School reform efforts in Newark offer lessons for Camden

 Cami Anderson,  after she was named to head Newark's public schools on May 4, 2011. (AP Photo/Julio Cortez)

Cami Anderson, after she was named to head Newark's public schools on May 4, 2011. (AP Photo/Julio Cortez)

If Newark Public Schools is a metric for the strength of the education reform movement in New Jersey, call us anemic.

Wednesday local media trumpeted student protests over Superintendent Cami Anderson’s “One Newark” plan, which includes school closings, consolidations, and a universal enrollment system for charters and traditional schools. Mayor-Elect Ras Baraka, who made his antipathy towards school reform the centerpiece of his campaign, has called for Anderson’s resignation and a moratorium on all initiatives.

Former Newark mayor (now U.S. senator) Cory Booker told Dale Russakoff in last week’s New Yorker that Newark’s residents were justifiably “fearful and angry” at the prospect of radical change: “My mom—she would’ve been fit to be tied with some of what happened.”

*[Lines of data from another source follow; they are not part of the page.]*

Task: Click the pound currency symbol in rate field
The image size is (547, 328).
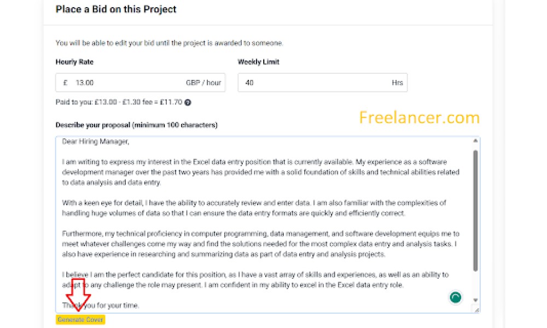Action: click(x=65, y=83)
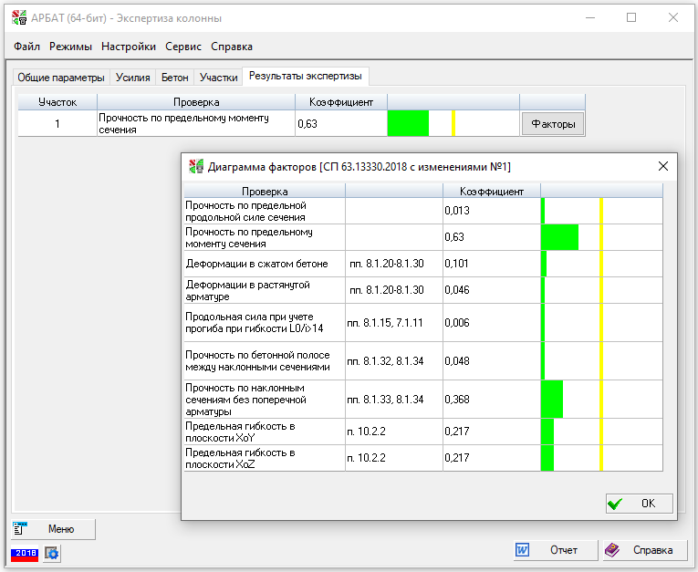Switch to the Усилия tab
The width and height of the screenshot is (698, 572).
133,78
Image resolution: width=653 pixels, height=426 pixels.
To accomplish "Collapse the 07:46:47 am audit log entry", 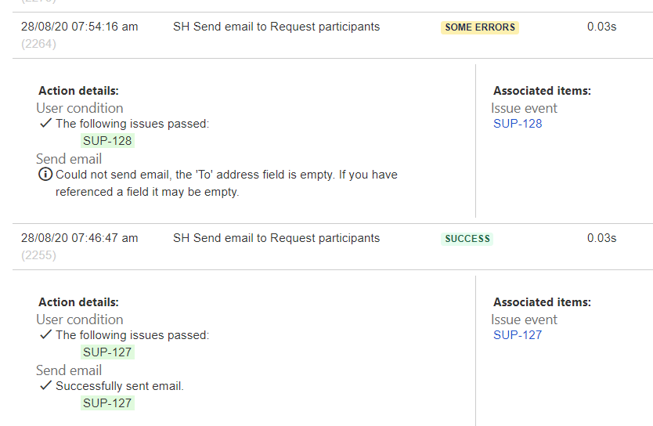I will [333, 247].
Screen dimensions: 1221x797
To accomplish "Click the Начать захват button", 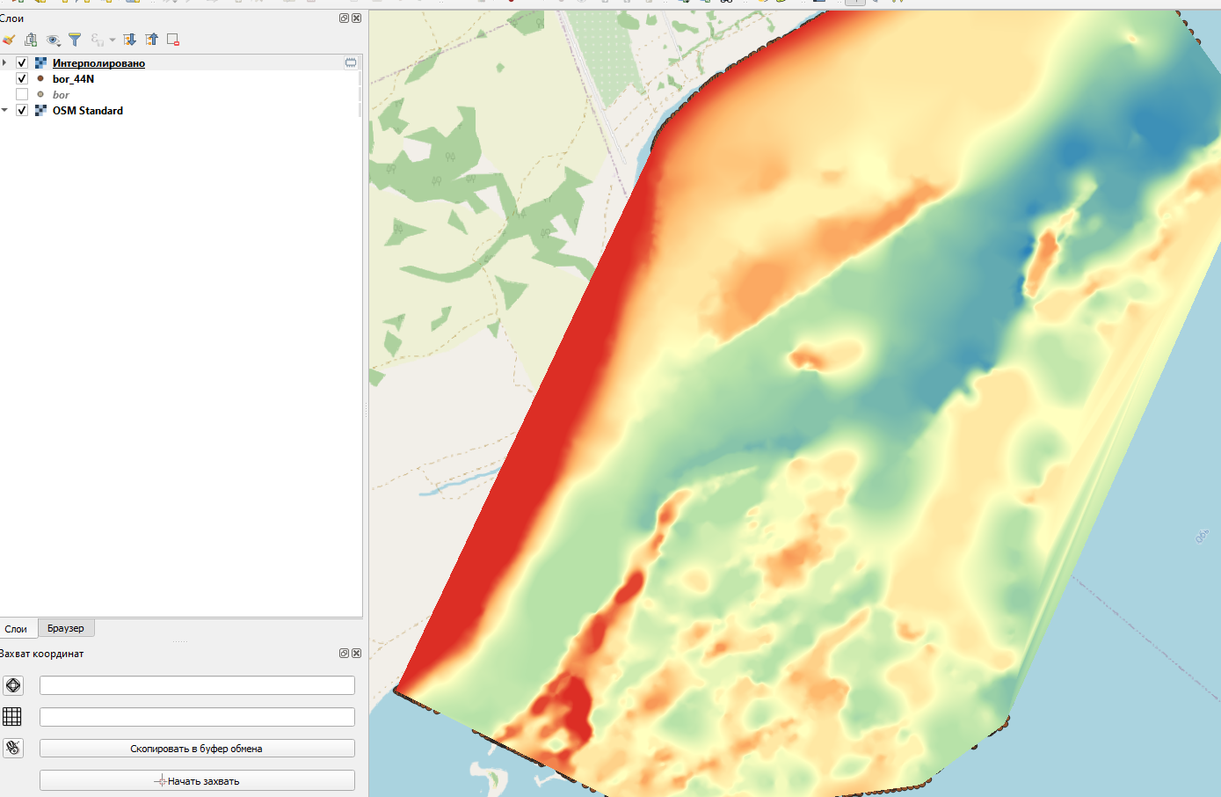I will [x=197, y=781].
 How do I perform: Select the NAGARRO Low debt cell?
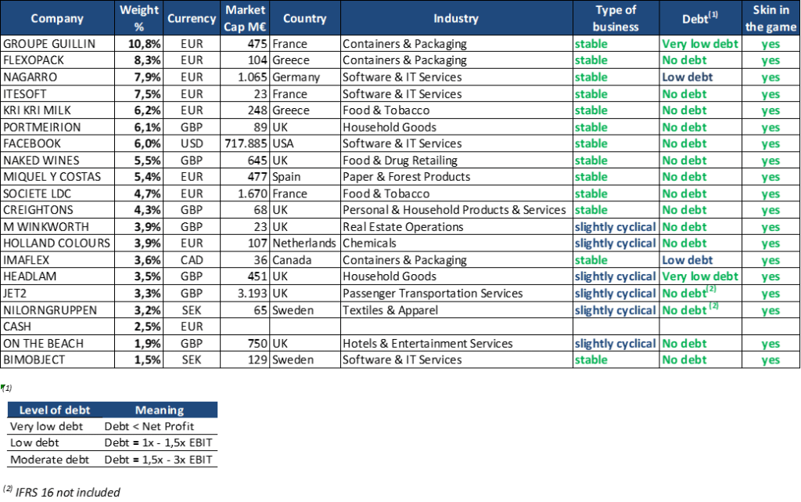click(x=687, y=78)
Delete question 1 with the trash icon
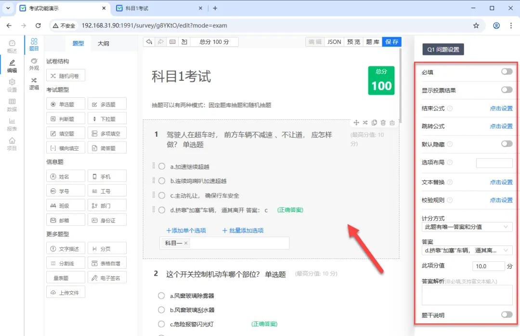 tap(383, 123)
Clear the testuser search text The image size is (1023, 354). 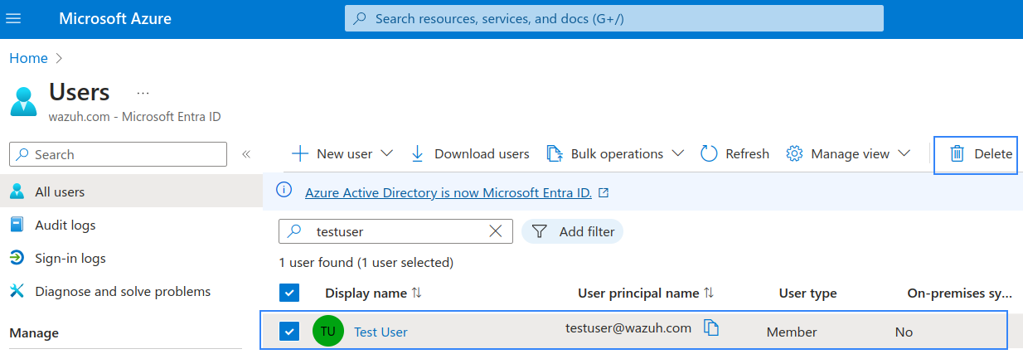click(x=496, y=231)
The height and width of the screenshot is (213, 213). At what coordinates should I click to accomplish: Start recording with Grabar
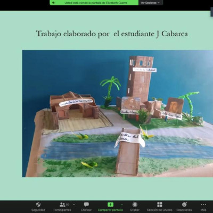point(135,204)
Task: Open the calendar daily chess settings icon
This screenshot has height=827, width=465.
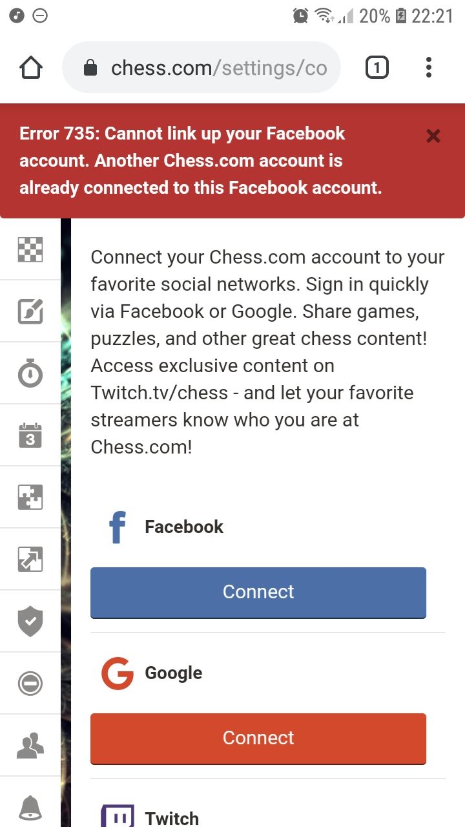Action: 30,435
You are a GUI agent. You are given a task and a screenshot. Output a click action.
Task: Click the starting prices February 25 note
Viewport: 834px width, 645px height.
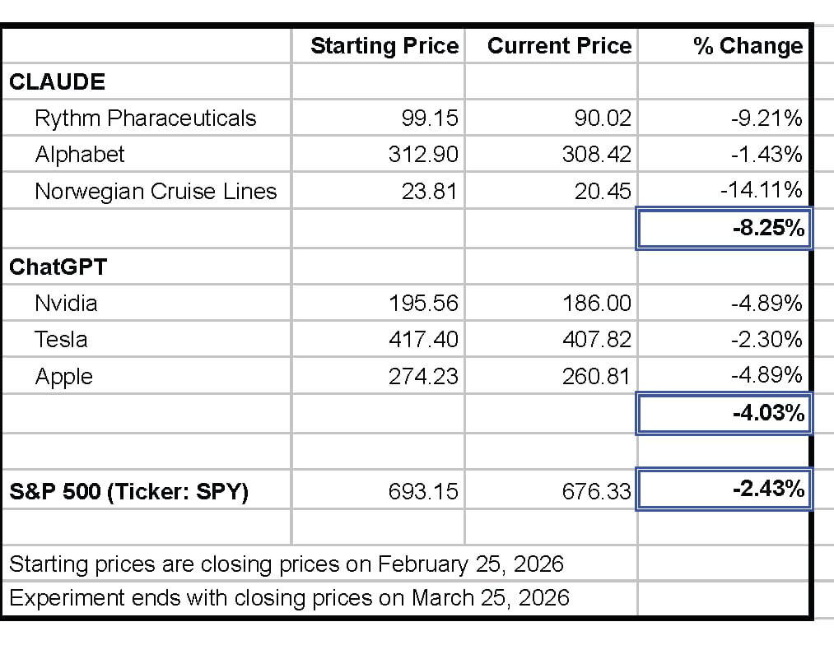(286, 564)
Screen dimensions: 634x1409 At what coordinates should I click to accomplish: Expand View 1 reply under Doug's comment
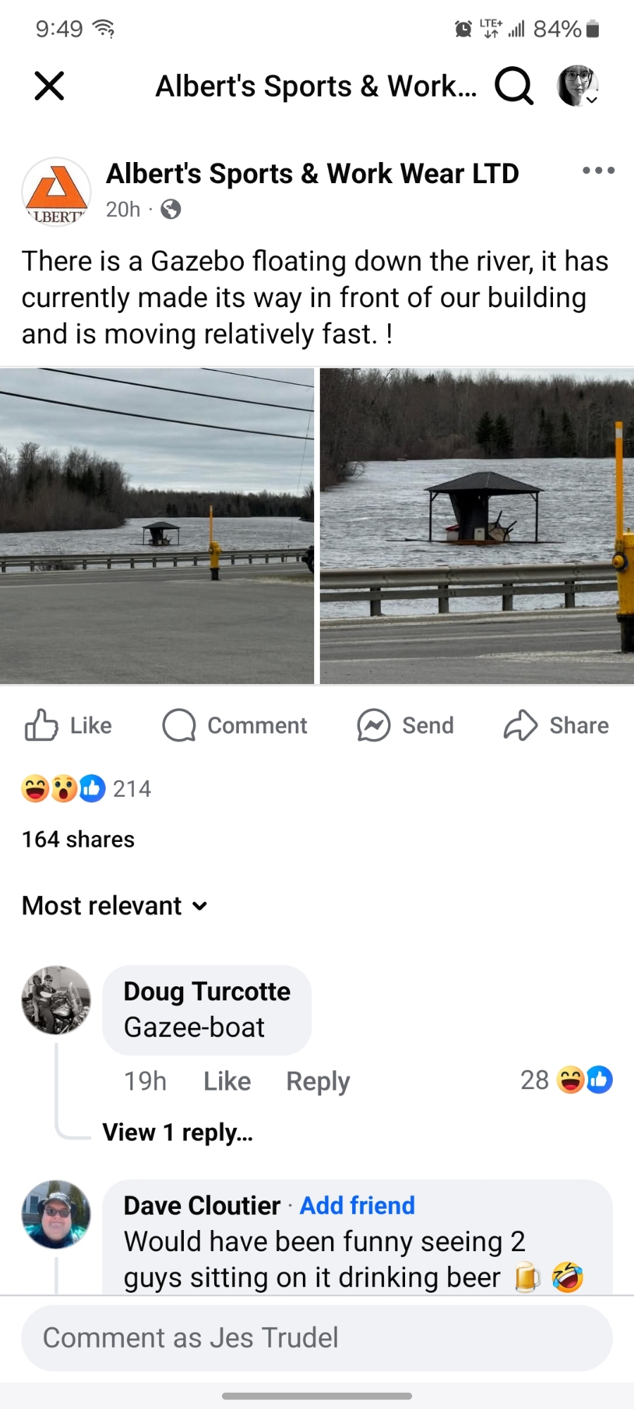click(178, 1132)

Down south, Camden City Public Schools faces a similar set of educational and fiscal challenges: decades of poor student outcomes, shrinking enrollment as families continue to choose charter schools over traditional district schools, budget deficits, and staff cuts. Superintendent Paymon Rouhanifard has proffered his own strategic plan, “The Camden Commitment,” and tempers are starting to rise.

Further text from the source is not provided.